-Allison Brager is a U.S. Army Neuroscientist and O2X Sleep Specialist
-Allison’s Army career includes time at Walter Reed Army Institute of Research where she and her teammates studied stressors that impact sleep, assisting on performance-related publications for the Office of the Army Surgeon General, becoming Director of Human Performance Operations and Outreach Education for the U.S. Army E-Sports and Warrior Fitness teams, authoring the book Meathead: Unraveling the Athletic Brain, and lot more.
-As of April 2022, she currently sits as the Deputy Chief Science Officer at the John F. Kennedy Special Warfare Center and School
-Her ’10 Basic Sleep You Can Implement Tomorrow’ are:
1 – Dim the lights to candlelight levels at least 30 minutes before bed.

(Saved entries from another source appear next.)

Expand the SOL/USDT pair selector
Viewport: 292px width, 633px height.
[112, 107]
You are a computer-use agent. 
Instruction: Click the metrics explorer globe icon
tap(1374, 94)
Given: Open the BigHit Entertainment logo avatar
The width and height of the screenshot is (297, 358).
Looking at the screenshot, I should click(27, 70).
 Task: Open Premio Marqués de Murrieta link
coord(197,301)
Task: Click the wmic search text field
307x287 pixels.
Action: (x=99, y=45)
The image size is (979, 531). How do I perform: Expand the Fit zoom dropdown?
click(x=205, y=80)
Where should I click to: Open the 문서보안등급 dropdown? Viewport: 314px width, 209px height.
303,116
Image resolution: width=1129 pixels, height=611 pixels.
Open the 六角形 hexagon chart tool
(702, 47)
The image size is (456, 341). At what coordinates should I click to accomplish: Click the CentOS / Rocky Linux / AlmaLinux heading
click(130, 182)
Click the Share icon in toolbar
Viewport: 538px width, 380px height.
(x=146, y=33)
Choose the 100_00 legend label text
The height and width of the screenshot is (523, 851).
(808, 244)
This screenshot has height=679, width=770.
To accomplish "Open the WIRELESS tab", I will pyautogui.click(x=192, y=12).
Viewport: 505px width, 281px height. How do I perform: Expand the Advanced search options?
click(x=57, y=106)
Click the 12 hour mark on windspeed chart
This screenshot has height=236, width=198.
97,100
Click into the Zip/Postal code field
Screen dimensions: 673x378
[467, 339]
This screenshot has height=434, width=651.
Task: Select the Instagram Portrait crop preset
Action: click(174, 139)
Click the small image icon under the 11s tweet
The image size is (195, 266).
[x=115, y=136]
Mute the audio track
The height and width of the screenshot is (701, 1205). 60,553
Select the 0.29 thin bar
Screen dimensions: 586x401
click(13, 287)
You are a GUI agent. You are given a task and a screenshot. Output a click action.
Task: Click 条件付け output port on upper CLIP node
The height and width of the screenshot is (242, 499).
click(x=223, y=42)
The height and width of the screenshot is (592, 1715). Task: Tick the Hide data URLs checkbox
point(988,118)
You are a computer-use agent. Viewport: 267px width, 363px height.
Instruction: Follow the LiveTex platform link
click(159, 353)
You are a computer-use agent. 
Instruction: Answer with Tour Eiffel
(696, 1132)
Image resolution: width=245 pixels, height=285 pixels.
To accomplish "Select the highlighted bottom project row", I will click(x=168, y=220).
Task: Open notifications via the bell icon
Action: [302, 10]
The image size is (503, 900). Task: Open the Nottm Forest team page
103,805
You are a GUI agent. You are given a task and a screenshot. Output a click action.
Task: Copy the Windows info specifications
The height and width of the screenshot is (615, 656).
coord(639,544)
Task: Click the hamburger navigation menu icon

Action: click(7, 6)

2 – Put the phone away at the same time.
3 – Now is not a good time to binge on Netflix or watch TV either.
4 – Wake up, walk outside, and take in the new day for at least 5 minutes.
5 – If you are sleepy in the afternoon, save money on coffee and take a nap.
6 – Keep the room cool at night. Easier during the winter months
7 – Coffee is great for brain health but stop drinking it at least 8 hours before bed. Pre-workout counts towards this too.
8 – Take a hot shower before bed. This will relax you and cool you down.
9 – Invest in a high quality mattress or cooling pad
10 – Purchase a wearable and tweak your recovery game based on days in the red.